Electronic – Capacitor connected directly with battery

batteriescapacitor

This may be a dumb/begginer question, but I'm having trouble to understand what exactly happens when we connect a real capacitor directly with a battery.

In my understanding, theoretically, when an uncharged capacitor is connected directly to a battery of, let's say, 9 volts, instantly the capacitor will be charged and its voltage will also become 9V. This will happen because there is no resistance between the capacitor and the battery, so the variation of current by time will be infinite. Obviously, this is true when talking about ideal components and non-realistic circuits.
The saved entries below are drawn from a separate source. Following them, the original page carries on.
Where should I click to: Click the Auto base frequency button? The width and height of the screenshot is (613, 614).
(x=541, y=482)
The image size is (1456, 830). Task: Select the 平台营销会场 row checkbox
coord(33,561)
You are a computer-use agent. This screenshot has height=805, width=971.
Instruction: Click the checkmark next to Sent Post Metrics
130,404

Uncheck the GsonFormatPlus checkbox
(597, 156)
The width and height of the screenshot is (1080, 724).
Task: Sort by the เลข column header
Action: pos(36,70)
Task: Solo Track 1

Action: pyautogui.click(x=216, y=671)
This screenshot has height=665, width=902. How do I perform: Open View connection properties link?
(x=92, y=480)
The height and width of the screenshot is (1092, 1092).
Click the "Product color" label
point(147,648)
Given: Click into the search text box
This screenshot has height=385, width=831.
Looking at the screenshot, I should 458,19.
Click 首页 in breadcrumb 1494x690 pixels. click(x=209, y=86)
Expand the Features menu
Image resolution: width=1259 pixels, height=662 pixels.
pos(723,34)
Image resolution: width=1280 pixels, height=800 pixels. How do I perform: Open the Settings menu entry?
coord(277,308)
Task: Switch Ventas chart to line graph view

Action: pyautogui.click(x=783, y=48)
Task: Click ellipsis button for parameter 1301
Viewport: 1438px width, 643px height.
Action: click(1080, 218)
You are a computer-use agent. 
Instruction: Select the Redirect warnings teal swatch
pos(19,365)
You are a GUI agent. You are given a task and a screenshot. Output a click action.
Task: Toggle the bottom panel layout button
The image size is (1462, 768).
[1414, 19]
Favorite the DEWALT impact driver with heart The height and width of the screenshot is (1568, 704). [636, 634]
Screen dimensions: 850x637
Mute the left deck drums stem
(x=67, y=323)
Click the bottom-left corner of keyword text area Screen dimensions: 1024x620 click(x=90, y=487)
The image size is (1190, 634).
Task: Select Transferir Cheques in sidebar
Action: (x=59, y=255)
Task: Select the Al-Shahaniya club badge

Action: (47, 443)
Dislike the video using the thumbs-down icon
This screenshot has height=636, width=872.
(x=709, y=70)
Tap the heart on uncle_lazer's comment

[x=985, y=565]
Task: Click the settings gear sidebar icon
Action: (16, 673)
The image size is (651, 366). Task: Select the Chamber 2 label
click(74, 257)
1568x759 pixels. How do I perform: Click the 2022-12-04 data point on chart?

I thought that doing it in real life would cause sparks, damaged components, explosions, or whatever. However, I saw some videos and people usually do connect batteries directly with capacitors. Also, the current that flows from the battery to the capacitor is somehow of low magnitude, since it takes some considerable time to make the capacitor have the same voltage as the battery.

I would like to know why this happens, thanks.

This is an example of the circuit I talked about:

enter image description here

Best Answer

Both the battery and the capacitor have an internal resistance.

Your capacitor looks a bit like this on the inside:

schematic

simulate this circuit – Schematic created using CircuitLab

Of course, I don't know your capacitor, so I don't know the exact internal resistance, but 3Ohm will be a close enough approximation.

The same happens in your battery, so in fact you are doing this:

schematic

simulate this circuit

So now for a tiny amount of time the current will be maximum, but it is only about 0.9A

Of course when you put a capacitor onto a battery like that, you will not make great contact, so there will be some extra resistance there as well, so it might even be 0.7A.

The reason it now takes time, is that when the capacitor charges, the voltage across the resistors decreases, so the current decreases as well, so the voltage on the capacitor will increase more slowly, and so on and so on, so it will actually approach the battery voltage slower and slower.

The larger the resistors or the capacitors the more time it will take.

The moment it is at 67% can be calculated by R * C.

So in the example that is: t(67%) = R * C = 10 * 220u = 2.2ms.

But if the capacitor is 22000uF (= 22mF) then the RC-time, as it is called, will be 220ms, or 0.22s for it to charge with a total resistance of 10Ohm. But with a capacitor that size it might also have a slightly higher resistance, so that'll make it even slower.

And then it's only at 67%. The next 30% will take much more time.

EDIT: Note; increased the 9V-bat resistance as per Nick's comment.